Medical Hypotheses, an Elsevier publication, has announced the winner of the 2006 David Horrobin Prize for medical theory. Written by Judith Rich-Harris, author of The Nurture Assumption and No Two Alike, the article, "Parental selection: a third selection process in the evolution of human hairlessness and skin color" was judged to best embody the spirit of the journal. The £1,000 prize, launched in 2004, is awarded annually and named in honour of Dr. David Horrobin, the renowned researcher, biotechnology expert and founder of Medical Hypotheses (http://www.elsevier.com/wps/find/journaldescription.cws_home/623059/description#description), who died in 2003.

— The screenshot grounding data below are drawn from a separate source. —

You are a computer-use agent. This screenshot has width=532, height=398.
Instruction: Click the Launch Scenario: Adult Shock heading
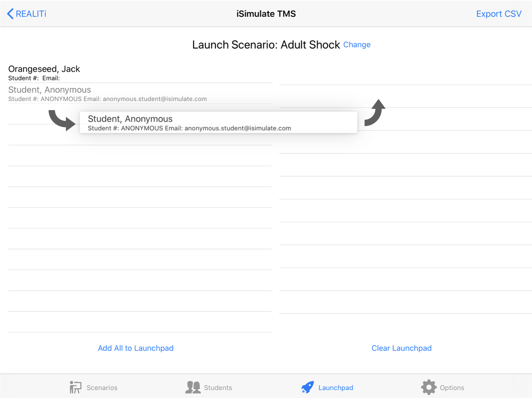click(x=266, y=45)
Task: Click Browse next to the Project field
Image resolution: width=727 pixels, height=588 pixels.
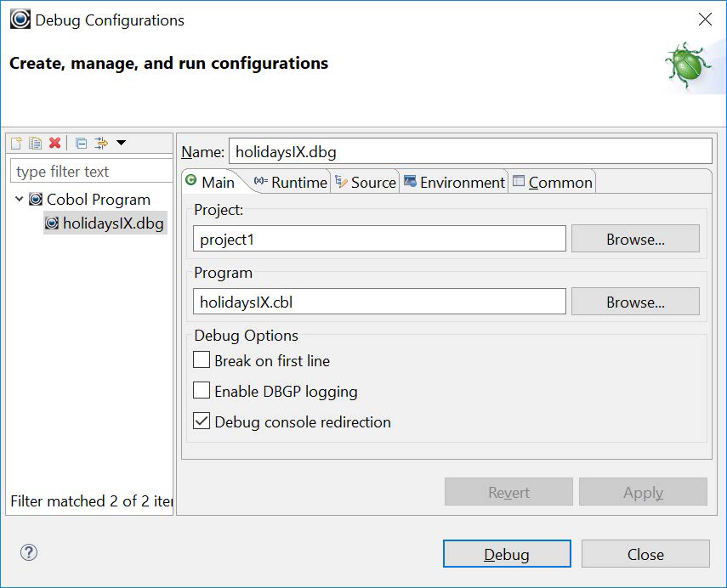Action: click(635, 239)
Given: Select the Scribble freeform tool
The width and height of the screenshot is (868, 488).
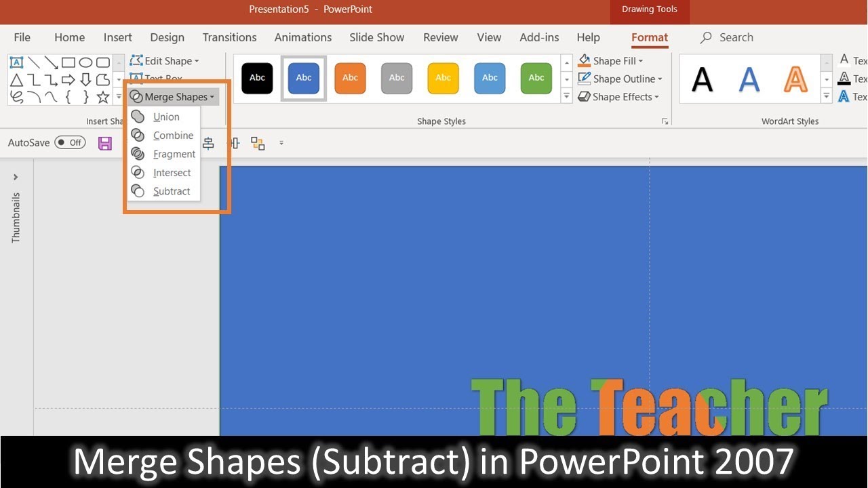Looking at the screenshot, I should [x=16, y=97].
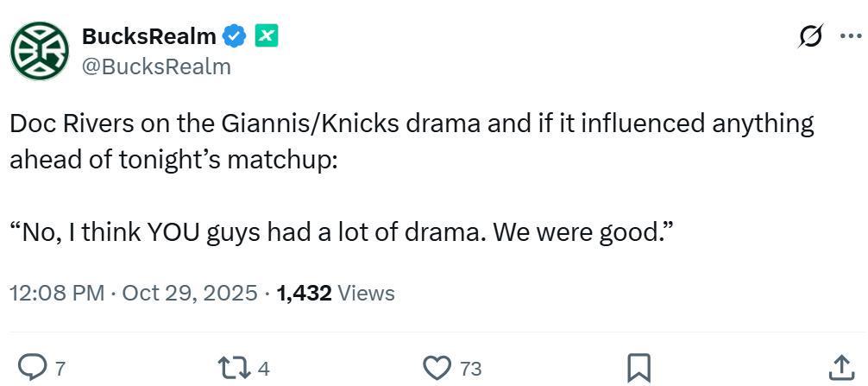Open the @BucksRealm handle link
Screen dimensions: 868x386
pos(156,66)
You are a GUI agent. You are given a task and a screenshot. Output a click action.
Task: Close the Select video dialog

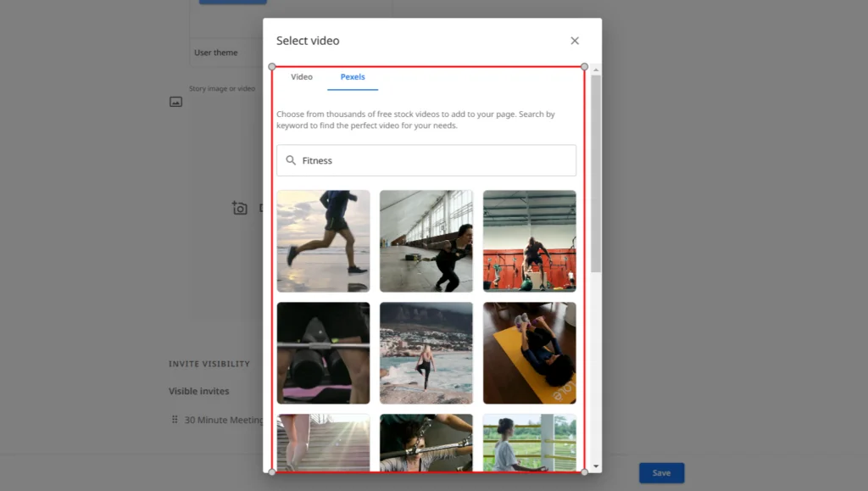(x=575, y=41)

Harris' paper describes Stone Age societies in which the mother of a newborn had to decide whether she had the resources to nurture her baby. The newborn's appearance probably influenced whether the mother kept or abandoned it. An attractive baby was more likely to be kept and reared.
Harris' theory is that this kind of parental selection may have been an important force in evolution. If Stone Age people believed that hairless babies were more attractive than hairy ones, this could explain why humans are the only apes lacking a coat of fur. Harris suggests that Neanderthals must have been furry in order to survive the Ice Age. Our species would have seen them as "animals" and potential prey. Harris’ hypothesis continues that Neanderthals went extinct because human ancestors ate them.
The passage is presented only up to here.